How infants affect how much their carers engage with them
What if there’s something about some infants that leads their carers to engage with them more, thus giving them an advantage over their peers?
18 November 2009
Young children benefit socially and intellectually the more their carers engage and respond to them. Recognising this, we can train nursery staff to be as responsive to the children in their care as possible. But a new study by Claire Vallotton raises an interesting and under-examined issue – what if there's something about some infants that leads their carers to engage with them more, thus giving them an advantage over their peers?
Vallotton filmed interactions between 18 student caregivers and 10 infants (aged between 4 and 19 months) at the Infant and Toddler programme at the UC Davis child development lab. Carers working here were taught "baby signing" – this is a gesture-based system for pre-verbal infants and adults to communicate with each other. For example, pointing the hands inwards, towards the mid-line, with fingers touching, is the sign for "more".
The student carers interacted with their designated child one-on-one, and importantly for this research, they occasionally switched which child was under their care, thus allowing Vallotton to see if some children consistently provoked more engagement from different carers.
There were some general effects: boys and older children provoked more attentiveness from their carers. But Vallotton's more novel finding was that infants who responded more to their carers' signs, either with signs of their own or with conventional gestures such as pointing or waving, tended to provoke more engagement and responsiveness from their carers.

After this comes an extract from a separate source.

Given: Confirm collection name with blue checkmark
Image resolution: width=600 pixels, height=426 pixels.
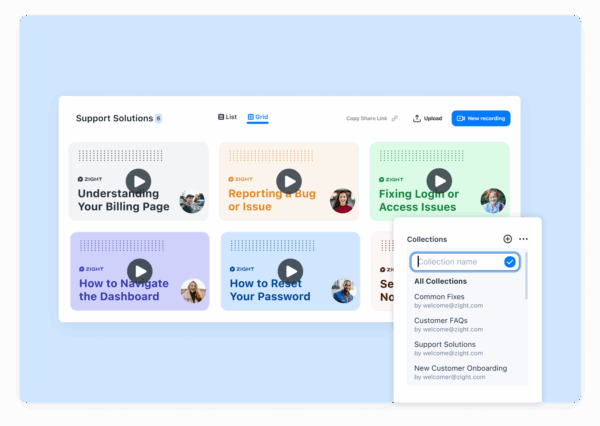Looking at the screenshot, I should 510,262.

This carer responsiveness was measured with a scale containing items such as "follows child's gaze" and "is at the child's physical level". Crucially, it was not an infant's total amount, or variety, of signing or gesturing that was related to more carer attentiveness. It was specifically an infant's amount of gestural response to the carer's own attempts at communication. In other words, the carers engaged a lot more with babies and toddlers who responded to them. This may sound obvious but it suggests the carers were biased, probably subconsciously. They were effectively making more effort with the infants who interacted with them more.
Obviously, a major factor limiting the generalisability of this research is the use of baby signing in this care group. However, Vallotton thinks her findings probably do apply more generally. "Caregivers [were] more responsive to infants who use more gestures, regardless of whether those gestures were conventional pointing or infant signs," she said.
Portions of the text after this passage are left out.